My third project for the Neighborhood Restaurant Group really became an almost year long labor of love.  After finishing Churchkey, the owner, Michael Babin, and the lead designer, Catherine Hailey, asked me to work with them on the Ballston location of their wildly popular restaurant, Rustico. It isn't often that clients give an artist free reign to experiment with different concepts all in the same space, but that is exactly what happened in this case.  It was the first large scale project where all I designed the lighting for all the public spaces, and it challenged me to design distinct pieces for each room while maintaining cohesion in the space.


The first fixtures I worked on were the Steampunk fixtures for the entry foyer and the bar area, where my love for industrial design was allowed to flourish. For the 6 bar fixtures I started with stainless steel balls at the top, and then used a collection of vintage aluminum and nickel thermoses that I had collected over the years to build the main stem. I installed sockets on some of the thermoses, as well as on some old movie reels.  To soften the light from below, I sandblasted some reclaimed glass lenses that had been used in light fixtures at an old factory in NY. 

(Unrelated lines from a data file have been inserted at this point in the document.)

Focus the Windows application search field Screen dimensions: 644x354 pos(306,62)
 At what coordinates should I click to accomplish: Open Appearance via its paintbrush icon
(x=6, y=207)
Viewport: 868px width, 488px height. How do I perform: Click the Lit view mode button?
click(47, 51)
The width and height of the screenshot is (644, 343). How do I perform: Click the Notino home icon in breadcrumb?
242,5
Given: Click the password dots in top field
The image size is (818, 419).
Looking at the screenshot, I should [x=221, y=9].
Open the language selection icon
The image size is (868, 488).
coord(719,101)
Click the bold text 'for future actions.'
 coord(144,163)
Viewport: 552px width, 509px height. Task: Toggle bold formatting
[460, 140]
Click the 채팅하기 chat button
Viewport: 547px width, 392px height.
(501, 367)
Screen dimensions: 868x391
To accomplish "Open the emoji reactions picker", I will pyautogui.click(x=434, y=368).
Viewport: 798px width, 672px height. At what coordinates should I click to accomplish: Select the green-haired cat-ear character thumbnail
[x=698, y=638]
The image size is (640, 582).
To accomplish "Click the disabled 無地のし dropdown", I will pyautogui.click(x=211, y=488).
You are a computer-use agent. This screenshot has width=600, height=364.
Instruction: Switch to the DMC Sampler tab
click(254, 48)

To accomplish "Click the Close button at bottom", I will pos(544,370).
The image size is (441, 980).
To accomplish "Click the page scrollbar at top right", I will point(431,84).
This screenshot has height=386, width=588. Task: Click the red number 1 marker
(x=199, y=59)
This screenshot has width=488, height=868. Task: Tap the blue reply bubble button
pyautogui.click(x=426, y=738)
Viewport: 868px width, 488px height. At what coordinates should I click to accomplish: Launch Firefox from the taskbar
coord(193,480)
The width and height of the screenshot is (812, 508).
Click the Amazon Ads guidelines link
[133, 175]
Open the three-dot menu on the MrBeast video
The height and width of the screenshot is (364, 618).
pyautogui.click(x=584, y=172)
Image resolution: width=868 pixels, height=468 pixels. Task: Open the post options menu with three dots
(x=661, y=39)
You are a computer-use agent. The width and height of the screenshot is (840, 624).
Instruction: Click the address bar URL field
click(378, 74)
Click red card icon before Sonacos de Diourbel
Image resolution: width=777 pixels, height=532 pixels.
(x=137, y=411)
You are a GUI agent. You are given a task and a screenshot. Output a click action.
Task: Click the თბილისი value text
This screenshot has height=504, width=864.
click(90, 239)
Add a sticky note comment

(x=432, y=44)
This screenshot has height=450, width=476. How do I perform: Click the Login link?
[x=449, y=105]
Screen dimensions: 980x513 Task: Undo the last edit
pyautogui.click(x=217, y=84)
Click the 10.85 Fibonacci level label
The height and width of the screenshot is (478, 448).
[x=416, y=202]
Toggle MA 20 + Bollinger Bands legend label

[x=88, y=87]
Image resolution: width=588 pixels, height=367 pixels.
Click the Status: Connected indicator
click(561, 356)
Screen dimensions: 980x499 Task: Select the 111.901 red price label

Over the bar I attached cylindrical fixtures onto curved brass rods.  The cylinders have amber lucite rods threaded through them that cover the same long tubular filament bulbs used in the hanging fixtures, the idea being "Art Deco meets Steampunk". The booth and wall lighting when complete will have a similar aesthetic and use the amber rods, but will be constructed differently.

 

For the main dining room, Catherine and I wanted to create more of an "installation" than a single fixture and so I designed 41 brass and steel minimalist rod armatures, decorated with some vintage erector set wheels. After working with the exposed filament bulbs in the bar lights, I wanted to carry that theme through to the dining rooms to provide some design continuity, so in this room I used 11 inch tubular bulbs. Scattering the alignment of the rows afforded some optical interest depending on the angle of the viewer.


In the middle room, I used a reclaimed floor candlestick as the body, with 6 brass arms, capped with opposing recycled beer bottles (from some of Michael's other restaurants). The original Rustico restaurant in Alexandria has done some playful things with bottle lights so I wanted to create a piece that paid homage to that.  Michael, Catherine and I also spent some late nights creating the bottle and mirror wall at the front of the restaurant. 



The back room is a private and organic space with wood and cork dominating the design. For this area I wanted a more subtle, almost celestial feel and designed "exoskeleton" orbs out of various topiary frames, connected them with aged chain, and designed a sputnik fixture to float in the middle, again using the exposed filament bulbs which look beautiful when they are dimmed.